Müll, Mafia, Korruption, Anmaßung, Regierungskrise: Italien versinkt im Sumpf.

Saubere Hände“, das war einmal. So nannte die Mailänder Staatsanwaltschaft ihre flächendeckenden Ermittlungen gegen die korrupte politische Klasse Italiens. Abgeordnete, Minister, Parteifunktionäre wanderten reihenweise in Untersuchungshaft; 1254 von ihnen wurden verurteilt, Italiens „Erste Republik“ brach zusammen.

„Saubere Hände“ („mani pulite“) – das ist nun 16 Jahre her. Und dass sich in dieser Zeit wieder sehr viel Schmutz angesammelt hat im „Belpaese“, im „Schönen Land“, das riecht man derzeit nicht nur in den Straßen der Region Kampanien. Dort hat eine chronische, an kollektive Körperverletzung grenzende Nicht-Politik einige Grundübel Italiens nur in dramatischer, weltweit sichtbarer Weise hervortreten lassen.
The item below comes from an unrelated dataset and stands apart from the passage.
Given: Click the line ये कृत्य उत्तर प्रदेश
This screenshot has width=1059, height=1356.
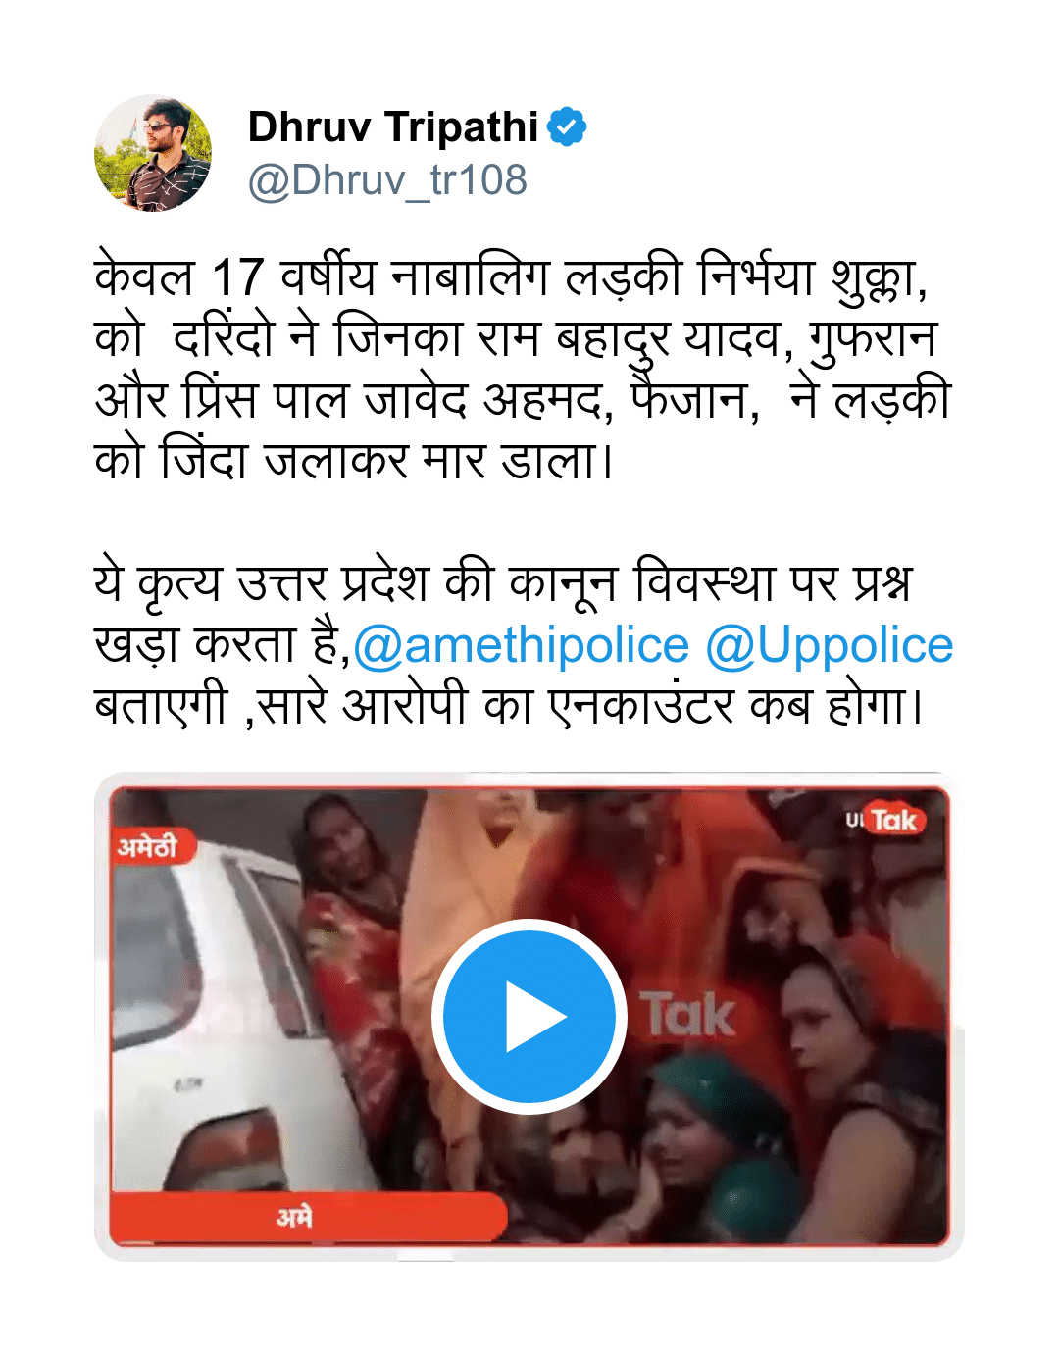Looking at the screenshot, I should point(504,584).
Das eine ist die Verantwortungslosigkeit gegenüber den Folgen eigenen Handelns. „Für den Müll findet sich immer ein Loch“, meinte man bis gestern in Kampanien. Kein italienischer Politiker traute sich, den Neapolitanern ins Gesicht zu sagen, dass sie mit ihrem gedankenlosen Wegwerfen einerseits und mit ihrem Protest gegen Entsorgungsanlagen andererseits zwangsläufig in der Katastrophe landen würden. Kein Politiker, obwohl zum Regieren berufen, hatte die Courage, Regeln und Normen durchzusetzen – in diesem Falle etwa die guten Gesetze über die Getrenntsammlung von Hausmüll.

Lieber kümmerten sich Kampaniens Mächtige um ihre persönliche Klientel, streuten Wohltaten übers Land, organisierten Seilschaften, knüpften Beziehungsnetze und schüttelten gönnerhaft viele, viele Hände – darunter zahlreiche schmutzige. Gleichzeitig mit dem Müll ist die Camorra so stark, so reich geworden wie nie zuvor. Aber dass ein Politiker die Verantwortung für all das übernähme, hat man nicht gehört. In Kampanien tritt keiner zurück.
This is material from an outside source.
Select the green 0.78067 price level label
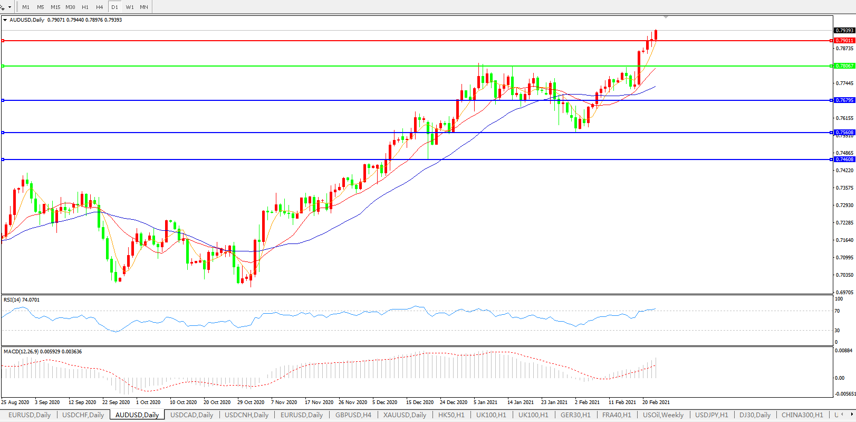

„Così fan tutti!“ – „So machen’s doch alle“, verteidigte sich Justizminister Clemente Mastella, als ihm die Staatsanwaltschaft jetzt nachwies, wie er in seiner kampanischen Heimat Stellenbesetzungen gefingert und Ausschreibungen gefälscht hatte. Mastella wollte die Regierung auch noch zwingen, ihm ihre uneingeschränkte Solidarität zuteil werden zu lassen. Schwarz auf weiß wollte also ein Justizminister (!) seine illegalen oder illegitimen Praktiken gutgeheißen sehen. Der Antrag war unmoralisch; Romano Prodi als Ministerpräsident konnte ihn nicht erfüllen – und deswegen hat Mastella nun die ganze Regierung platzen lassen. Das spricht Bände.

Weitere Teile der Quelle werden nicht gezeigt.